» **EXTRACTED MATERIAL**
• • • • • • •

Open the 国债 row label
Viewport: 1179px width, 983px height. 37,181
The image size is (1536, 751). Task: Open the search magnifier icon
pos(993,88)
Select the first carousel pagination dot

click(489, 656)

• • • • • • •

» **TASK OBJECTIVE**
Give back, word for word, the lines from the one with "The image size" through the last line of the entries, both included, and no other line.

» **REPLY**
The image size is (1536, 751). Task: Open the search magnifier icon
pos(993,88)
Select the first carousel pagination dot

click(489, 656)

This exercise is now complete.